__Given passage__:

You manage a SQL Server instance with hundreds or thousands of mission-critical databases. You want to back them all up as quickly as possible, and one maintenance plan job isn’t going to cut it.
You also want to protect those databases by restoring them as quickly as possible somewhere else – maybe nearby, or maybe to a totally separate place like the cloud.
First, let’s scale out our backup jobs by:
- Installing Ola Hallengren’s free backup script
- Creating a table with a list of databases and their desired Recovery Point Objective (RPO, aka data loss) – done with sp_AllNightLog_Setup
- Set up several Agent jobs to back up databases as necessary – also done with sp_AllNightLog_Setup
- Inside each of those Agent jobs, they call sp_AllNightLog @Backup = 1, which loops through the table to find databases that need to be backed up, then call Ola Hallengren’s DatabaseBackup stored procedure
- Keeping that database list up to date as new databases are added – done by a job calling sp_AllNightLog @PollForNewDatabases = 1
Then, we’ll scale out our restores with a similar technique. Let’s start with backups first.
Setting Up sp_AllNightLog
- SQL Server 2016 or newer – this may work on older versions, but no guarantees.
- Ola Hallengren’s Maintenance Scripts must be installed – you don’t have to use them for your full backups, index maintenance, or checkdb, but sp_AllNightLog relies on the backup, command execution, and logging. They’re free, open source, and well-tested by the community, so we’re piggybacking on those.
Once those are set, download the free First Responder Kit, which includes stuff like sp_AllNightLog, sp_Blitz, sp_BlitzIndex, and more database utility scripts.
Install sp_AllNightLog, sp_AllNightLog_Setup, and sp_DatabaseRestore by running their respective .sql scripts in the master database, or the database of your choice. These scripts install the stored procedures, but they don’t actually call the stored procs for the first time.
To create the infrastructure for both backing up and restoring, run:
sp_AllNightLog_Setup @RPOSeconds = 60, @RTOSeconds = 60, @BackupPath = '\\FILESERVER\FOLDER\', @RestorePath = '\\FILESERVER\FOLDER\PRIMARYSQLSERVERNAME', @Jobs = 4, @RunSetup = 1;
Parameters for sp_AllNightLog_Setup:
- @RPOSeconds – we’ll aim to run log backups on this frequency. (Depending on the number of jobs, log activity, server workload, etc, it may be higher than that – more on that further in the documentation.)
- @RTOSeconds – like @RPOSeconds, but for restores.
- @BackupPath – where your valuable goodies go. Public service announcement: local backups are useless if Windows won’t start.
- @RestorePath – where we’ll restore from. Note in the sample call that there’s a server name in here: if you’re using a single folder share to back up multiple SQL Servers, we need to know which one to back up.

__Problems__:
a: Update the sp_AllNightLog passage. Begin at the words "You manage a" and stop after "going to cut it.", replacing "mission-critical" with "business-critical".
b: Which names beginning with "sp_" does the sp_AllNightLog passage mention? List each one once.
The lines that come next are separate material, unrelated to the sp_AllNightLog passage.

__Dataset entries__:

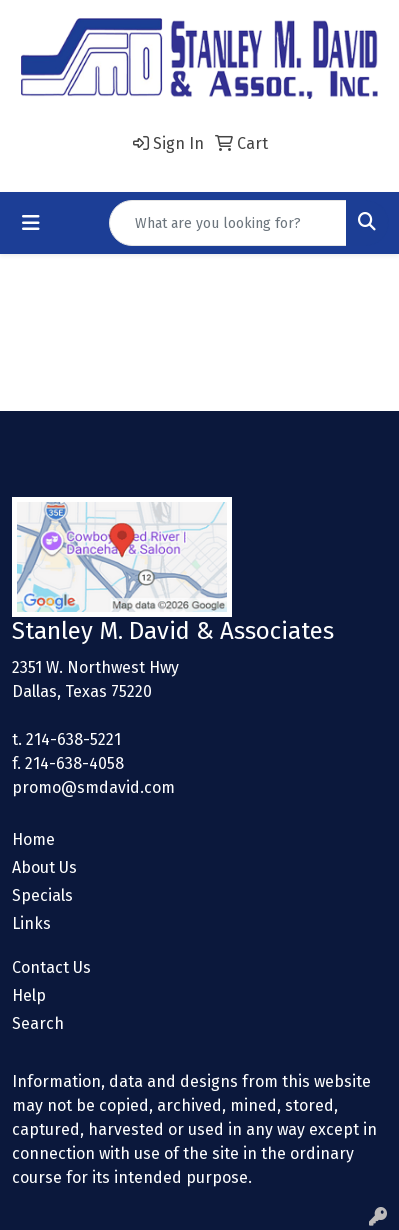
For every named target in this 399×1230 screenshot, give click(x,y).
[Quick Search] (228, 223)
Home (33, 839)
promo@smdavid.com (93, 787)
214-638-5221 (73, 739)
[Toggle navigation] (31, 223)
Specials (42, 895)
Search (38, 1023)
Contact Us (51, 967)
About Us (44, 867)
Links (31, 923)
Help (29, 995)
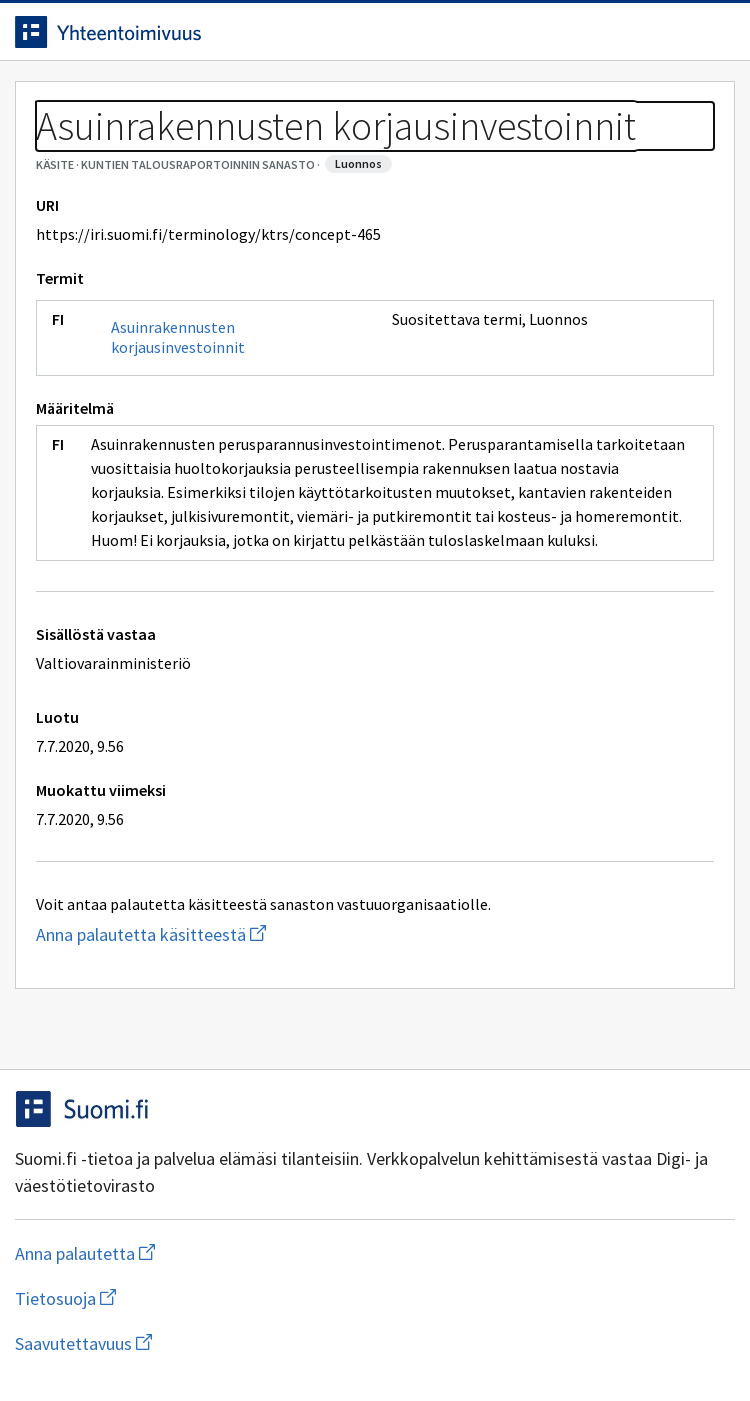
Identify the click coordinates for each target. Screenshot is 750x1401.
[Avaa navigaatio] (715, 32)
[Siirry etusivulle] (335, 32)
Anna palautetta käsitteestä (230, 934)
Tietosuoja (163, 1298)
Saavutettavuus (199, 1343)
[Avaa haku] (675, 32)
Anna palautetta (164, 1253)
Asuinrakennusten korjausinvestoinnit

__Solutions to the exercise__:
a:
You manage a SQL Server instance with hundreds or thousands of business-critical databases. You want to back them all up as quickly as possible, and one maintenance plan job isn’t going to cut it.

b:
- sp_AllNightLog
- sp_AllNightLog_Setup
- sp_Blitz
- sp_BlitzIndex
- sp_DatabaseRestore